REQUIRED WORK:
For the entries below, the result should be an exact transcription of the lines from the one with "Given: Switch to the Category Translation tab" up to and including the one with "Click the Notion", and only those.

-------

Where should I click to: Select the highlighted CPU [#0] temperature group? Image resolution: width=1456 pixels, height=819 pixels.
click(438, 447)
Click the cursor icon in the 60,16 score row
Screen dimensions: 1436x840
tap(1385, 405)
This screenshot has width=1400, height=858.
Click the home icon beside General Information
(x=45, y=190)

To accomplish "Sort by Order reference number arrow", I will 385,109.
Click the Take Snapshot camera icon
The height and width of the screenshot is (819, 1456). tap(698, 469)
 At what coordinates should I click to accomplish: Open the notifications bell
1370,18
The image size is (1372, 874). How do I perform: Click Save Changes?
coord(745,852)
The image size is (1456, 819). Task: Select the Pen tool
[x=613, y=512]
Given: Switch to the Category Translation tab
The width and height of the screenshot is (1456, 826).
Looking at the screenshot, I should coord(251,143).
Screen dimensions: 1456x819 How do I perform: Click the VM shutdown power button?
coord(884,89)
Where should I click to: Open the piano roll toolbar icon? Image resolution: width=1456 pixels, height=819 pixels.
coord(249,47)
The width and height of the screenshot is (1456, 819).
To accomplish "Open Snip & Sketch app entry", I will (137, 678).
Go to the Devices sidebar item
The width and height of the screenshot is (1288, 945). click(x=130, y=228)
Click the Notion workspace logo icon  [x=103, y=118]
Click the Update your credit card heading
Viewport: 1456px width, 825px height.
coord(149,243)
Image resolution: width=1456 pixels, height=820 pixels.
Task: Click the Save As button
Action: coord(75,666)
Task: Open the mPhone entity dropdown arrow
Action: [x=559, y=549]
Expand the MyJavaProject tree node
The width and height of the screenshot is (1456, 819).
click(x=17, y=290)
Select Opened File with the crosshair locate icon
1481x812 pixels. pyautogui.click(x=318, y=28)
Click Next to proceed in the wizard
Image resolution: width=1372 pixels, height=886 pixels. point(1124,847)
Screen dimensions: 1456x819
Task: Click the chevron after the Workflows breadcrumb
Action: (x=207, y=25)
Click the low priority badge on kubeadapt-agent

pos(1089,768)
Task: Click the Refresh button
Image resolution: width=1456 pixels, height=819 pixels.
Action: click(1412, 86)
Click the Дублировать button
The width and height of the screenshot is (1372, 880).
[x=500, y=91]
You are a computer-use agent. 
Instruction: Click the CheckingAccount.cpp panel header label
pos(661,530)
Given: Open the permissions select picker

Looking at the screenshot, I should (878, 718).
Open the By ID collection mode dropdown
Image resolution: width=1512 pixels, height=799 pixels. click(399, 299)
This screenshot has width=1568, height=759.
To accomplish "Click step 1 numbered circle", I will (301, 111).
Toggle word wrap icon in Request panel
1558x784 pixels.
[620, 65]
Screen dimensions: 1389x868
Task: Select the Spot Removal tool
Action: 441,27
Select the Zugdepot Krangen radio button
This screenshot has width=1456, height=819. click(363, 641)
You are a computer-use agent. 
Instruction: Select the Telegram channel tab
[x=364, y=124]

-------

YOUR SOLUTION:
Given: Switch to the Category Translation tab
The width and height of the screenshot is (1456, 826).
Looking at the screenshot, I should coord(251,143).
Screen dimensions: 1456x819 How do I perform: Click the VM shutdown power button?
coord(884,89)
Where should I click to: Open the piano roll toolbar icon? Image resolution: width=1456 pixels, height=819 pixels.
coord(249,47)
The width and height of the screenshot is (1456, 819).
To accomplish "Open Snip & Sketch app entry", I will (137, 678).
Go to the Devices sidebar item
The width and height of the screenshot is (1288, 945). click(x=130, y=228)
Click the Notion workspace logo icon  [x=103, y=118]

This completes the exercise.